>> START Data supplied

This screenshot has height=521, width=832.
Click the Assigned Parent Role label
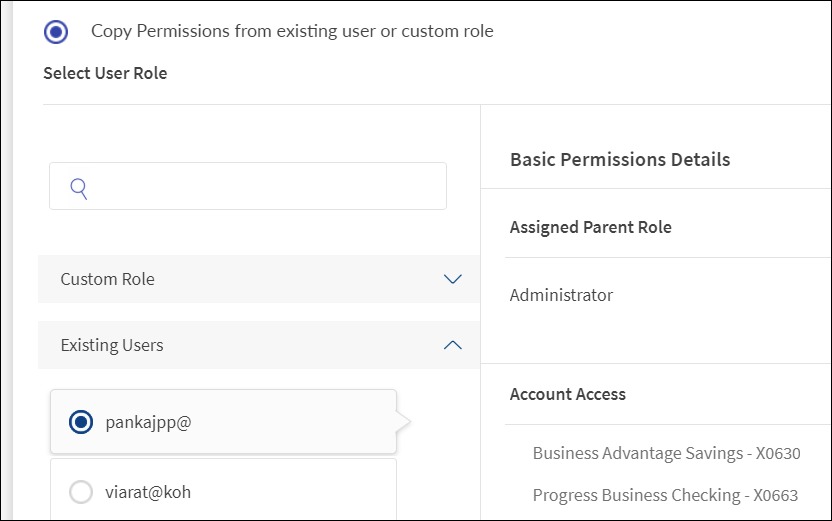[590, 227]
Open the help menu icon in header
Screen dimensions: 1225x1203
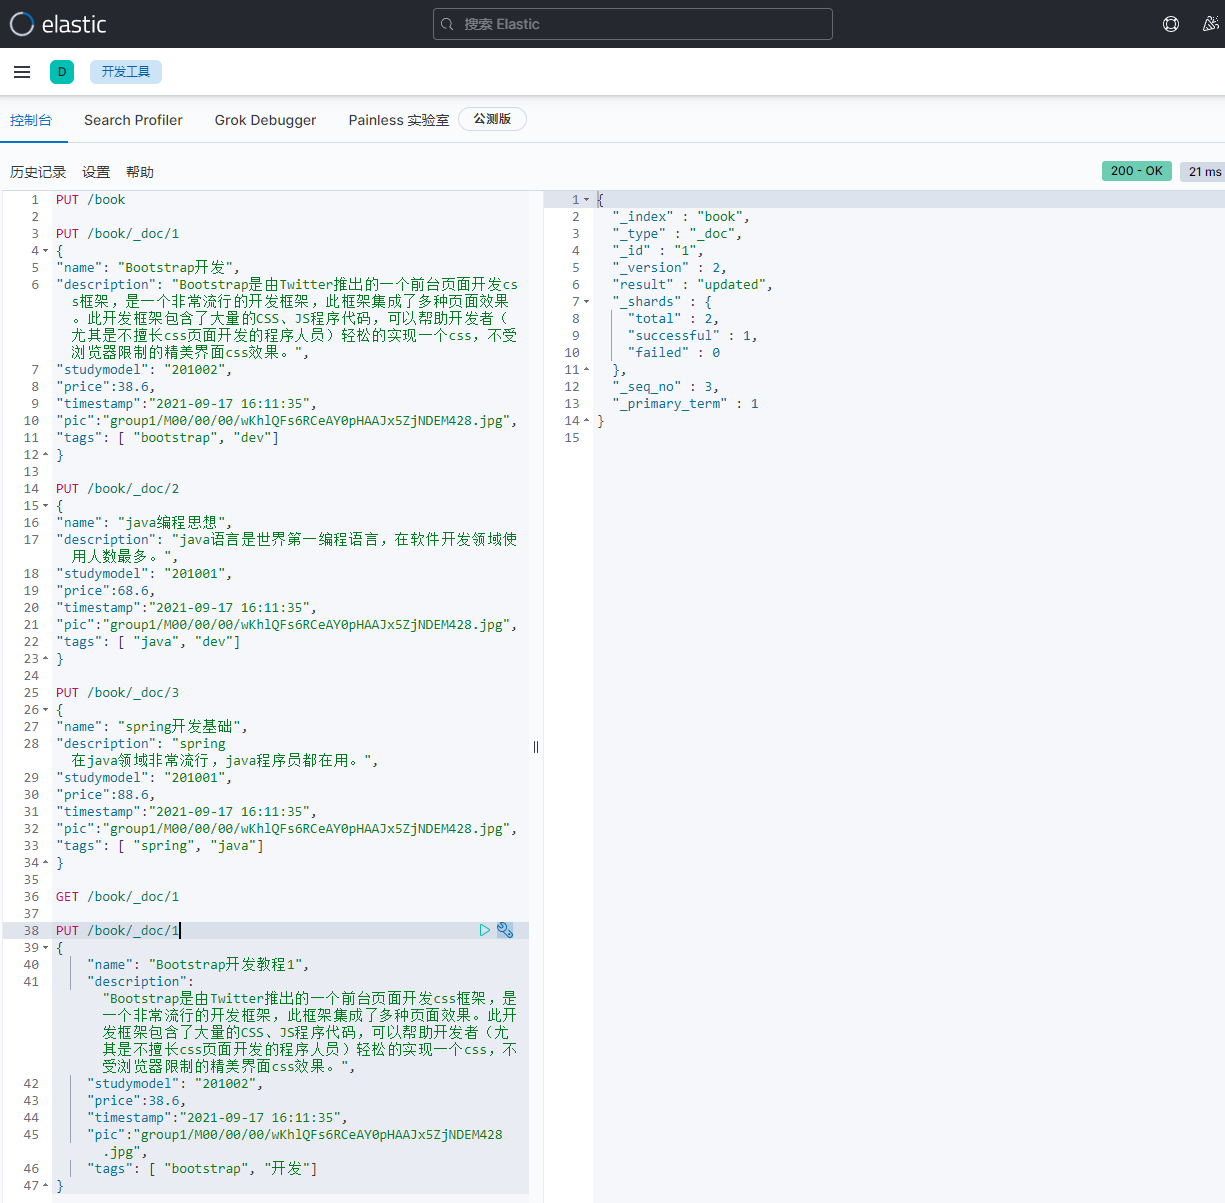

>> END Data supplied

Format the listing above as a Markdown table with the columns Row and Entry, one line per row, skipping blank lines and leaving out the pictures.

- _Solution for this exercise_:
| Row | Entry |
|---|---|
| 1 | This screenshot has height=521, width=832. |
| 2 | Click the Assigned Parent Role label |
| 3 | [590, 227] |
| 4 | Open the help menu icon in header |
| 5 | Screen dimensions: 1225x1203 |